The problem
Please continue the column on television coverage of swine flu, starting right after its last sentence.

Supplied text
----

AS SEEN ON: Fed up with the flu frenzy
While I normally use this column as a forum for discussing reality shows or scripted series, a recent phenomenon has demanded my attention this week. Although swine flu might not seem analogous to a hit prime time series, the news coverage of this virus is a creature all its own. The pandemic heard 'round the (girdled) earth, swine flu is just the latest global panic-inducing phenomenon to invade the air waves.
I, for one, am sick of it.
While watching the 11:00 p.m. news each day, I have observed endless segments and news briefs from the New Hampshire ABC and NBC affiliates tracking the "probable" cases of swine flu -- which usually test negative -- in the Granite State. The repeated promise to "keep you updated" on a non-existent statewide outbreak and news teasers about the flu on the hour have worn me thin.
For the record, there are 20 positive cases of swine flu and no deaths so far in New Hampshire, according to the Centers for Disease Control in Atlanta, Ga. Anyone with a good immune system who is not very young is unlikely to die from the disease. If you live in a small town tucked in the hills of New Hampshire, your chances of catching it are even lower.
I'm tired of the exaggerated television hype. Rather than creating a simmering panic across the United States and dabbling in "hypotheticals," news stations should inform the public of the actual risk.

----

Data records
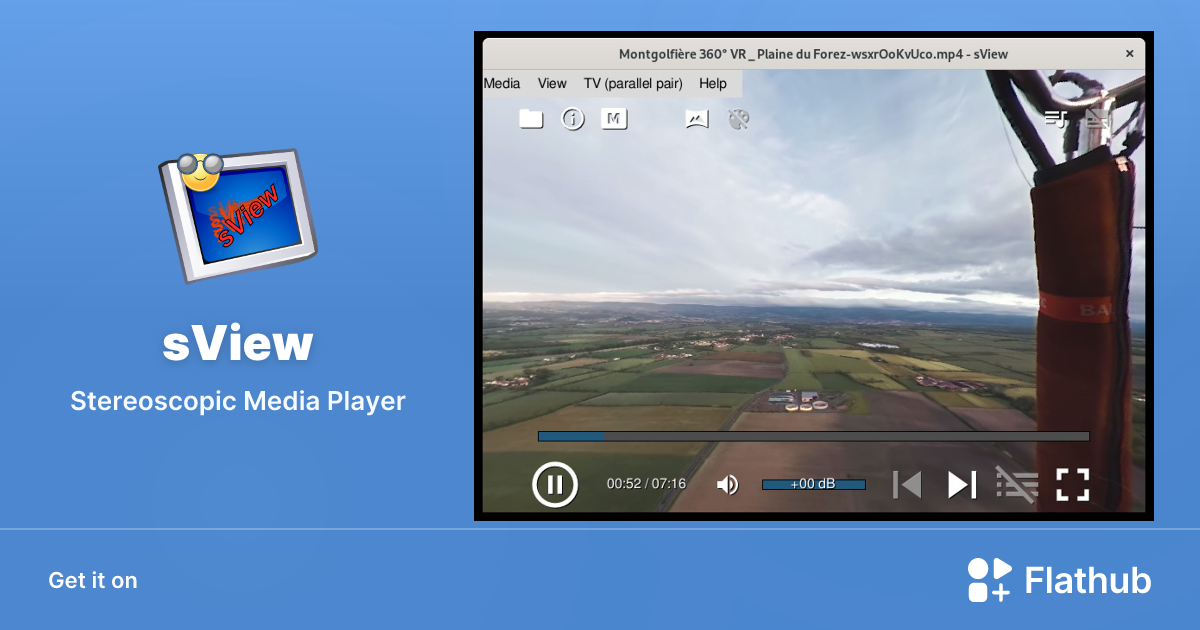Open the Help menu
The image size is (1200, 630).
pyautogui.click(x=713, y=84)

----

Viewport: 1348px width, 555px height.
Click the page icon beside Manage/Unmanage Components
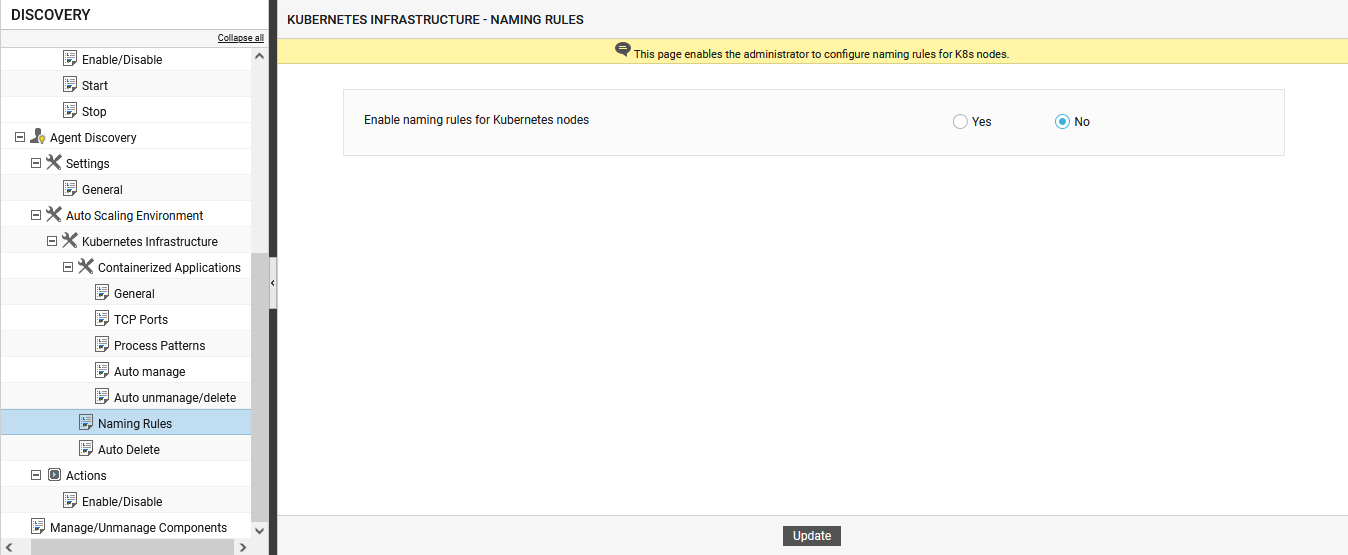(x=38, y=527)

----

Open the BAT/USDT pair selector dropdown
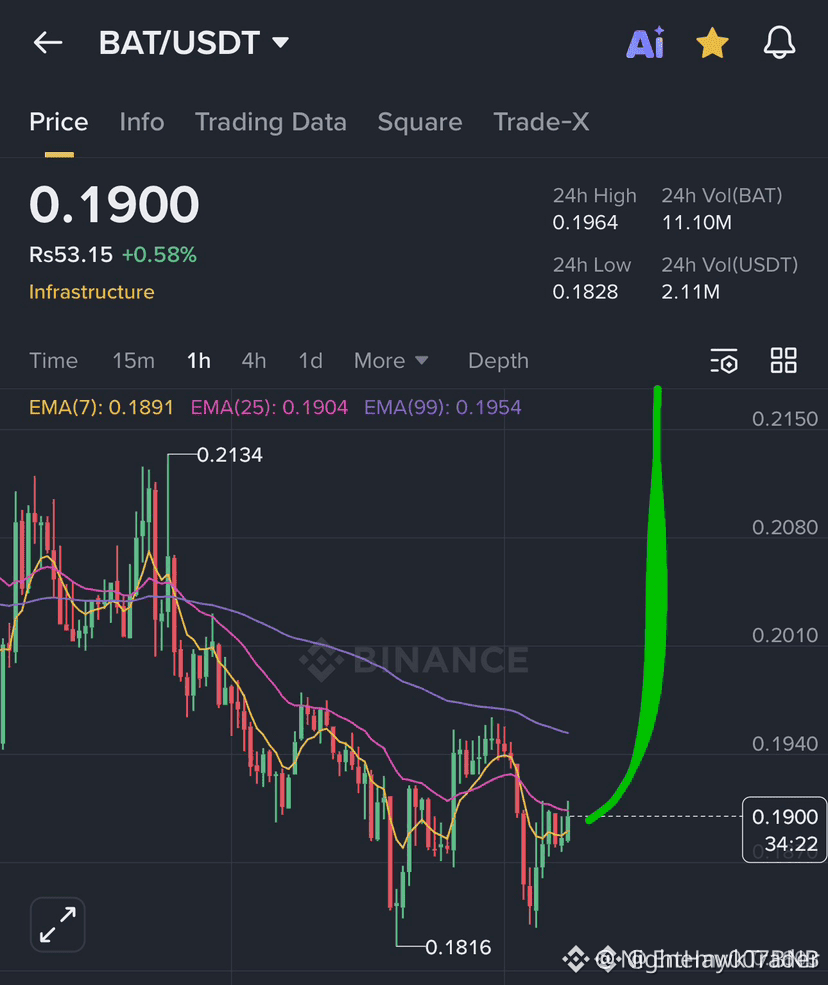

----

Written response
As I sat in a New York City hotel room penning this column, New York Mayor Michael Bloomberg interrupted the normally scheduled morning program "Rachael Ray" to discuss the swine flu-related death of 16-month-old Jonathan Zamora Castillo. This was, of course, in the wake of the death of a Queens assistant principal -- the city's first death due to swine flu -- along with four confirmed cases of swine flu at the Rikers Island jail facility, and the closing of 17 New York public schools and the private Horace Mann School.
Despite these developments, New York news stations -- unlike their counterparts in New Hampshire -- are paragons of efficiency in their swine flu coverage. They give the "who, what, where, why and how" without fuss or complication. They discuss the results and status of actions taken against the flu rather than reacting hysterically.
As a visitor in the City that Never Sleeps, I've been impressed with the New York media's realism in its coverage of swine flu. Although I anticipate the piggy flu will inspire a creative pandemic-related television series in the future, I can only hope that the overblown New Hampshire swine flu hysteria disappears, never to frighten the public again.